- _Exercise description_
Set down every record once more, exactly as given.

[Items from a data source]
+ + + + + + +

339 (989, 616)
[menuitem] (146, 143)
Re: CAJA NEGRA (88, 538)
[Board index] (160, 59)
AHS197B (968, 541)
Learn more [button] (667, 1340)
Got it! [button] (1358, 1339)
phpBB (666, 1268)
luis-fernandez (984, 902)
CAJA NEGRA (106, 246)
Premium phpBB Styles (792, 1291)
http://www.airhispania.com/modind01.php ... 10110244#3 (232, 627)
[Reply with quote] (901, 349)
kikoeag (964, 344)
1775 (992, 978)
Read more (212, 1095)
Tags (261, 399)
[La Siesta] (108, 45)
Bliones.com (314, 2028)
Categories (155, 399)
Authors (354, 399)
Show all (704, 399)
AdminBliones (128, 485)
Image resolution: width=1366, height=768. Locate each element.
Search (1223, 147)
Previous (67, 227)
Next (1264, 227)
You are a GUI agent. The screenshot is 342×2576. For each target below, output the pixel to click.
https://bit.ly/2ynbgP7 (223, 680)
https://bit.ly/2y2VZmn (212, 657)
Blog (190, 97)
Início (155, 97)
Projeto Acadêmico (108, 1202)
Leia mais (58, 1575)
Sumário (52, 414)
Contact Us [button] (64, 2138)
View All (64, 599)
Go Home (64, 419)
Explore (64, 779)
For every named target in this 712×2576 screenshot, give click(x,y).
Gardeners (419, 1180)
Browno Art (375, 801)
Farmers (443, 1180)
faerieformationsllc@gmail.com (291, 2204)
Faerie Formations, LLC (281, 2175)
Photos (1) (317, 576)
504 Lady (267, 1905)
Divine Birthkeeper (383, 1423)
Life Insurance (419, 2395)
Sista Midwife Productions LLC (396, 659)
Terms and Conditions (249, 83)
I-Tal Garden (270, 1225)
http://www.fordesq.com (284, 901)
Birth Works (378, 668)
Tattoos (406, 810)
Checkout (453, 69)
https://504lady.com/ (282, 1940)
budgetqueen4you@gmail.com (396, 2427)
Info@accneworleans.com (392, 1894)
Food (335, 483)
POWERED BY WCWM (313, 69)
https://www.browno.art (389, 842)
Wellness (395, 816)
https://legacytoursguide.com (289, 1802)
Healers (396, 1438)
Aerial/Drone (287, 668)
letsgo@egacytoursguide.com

+ + + + + + +

- _Completed exercise_
339 (989, 616)
[menuitem] (146, 143)
Re: CAJA NEGRA (88, 538)
[Board index] (160, 59)
AHS197B (968, 541)
Learn more [button] (667, 1340)
Got it! [button] (1358, 1339)
phpBB (666, 1268)
luis-fernandez (984, 902)
CAJA NEGRA (106, 246)
Premium phpBB Styles (792, 1291)
http://www.airhispania.com/modind01.php ... 10110244#3 (232, 627)
[Reply with quote] (901, 349)
kikoeag (964, 344)
1775 (992, 978)
Read more (212, 1095)
Tags (261, 399)
[La Siesta] (108, 45)
Bliones.com (314, 2028)
Categories (155, 399)
Authors (354, 399)
Show all (704, 399)
AdminBliones (128, 485)
Image resolution: width=1366, height=768. Locate each element.
Search (1223, 147)
Previous (67, 227)
Next (1264, 227)
You are a GUI agent. The screenshot is 342×2576. For each target below, output the pixel to click.
https://bit.ly/2ynbgP7 (223, 680)
https://bit.ly/2y2VZmn (212, 657)
Blog (190, 97)
Início (155, 97)
Projeto Acadêmico (108, 1202)
Leia mais (58, 1575)
Sumário (52, 414)
Contact Us [button] (64, 2138)
View All (64, 599)
Go Home (64, 419)
Explore (64, 779)
For every named target in this 712×2576 screenshot, give click(x,y).
Gardeners (419, 1180)
Browno Art (375, 801)
Farmers (443, 1180)
faerieformationsllc@gmail.com (291, 2204)
Faerie Formations, LLC (281, 2175)
Photos (1) (317, 576)
504 Lady (267, 1905)
Divine Birthkeeper (383, 1423)
Life Insurance (419, 2395)
Sista Midwife Productions LLC (396, 659)
Terms and Conditions (249, 83)
I-Tal Garden (270, 1225)
http://www.fordesq.com (284, 901)
Birth Works (378, 668)
Tattoos (406, 810)
Checkout (453, 69)
https://504lady.com/ (282, 1940)
budgetqueen4you@gmail.com (396, 2427)
Info@accneworleans.com (392, 1894)
Food (335, 483)
POWERED BY WCWM (313, 69)
https://www.browno.art (389, 842)
Wellness (395, 816)
https://legacytoursguide.com (289, 1802)
Healers (396, 1438)
Aerial/Drone (287, 668)
letsgo@egacytoursguide.com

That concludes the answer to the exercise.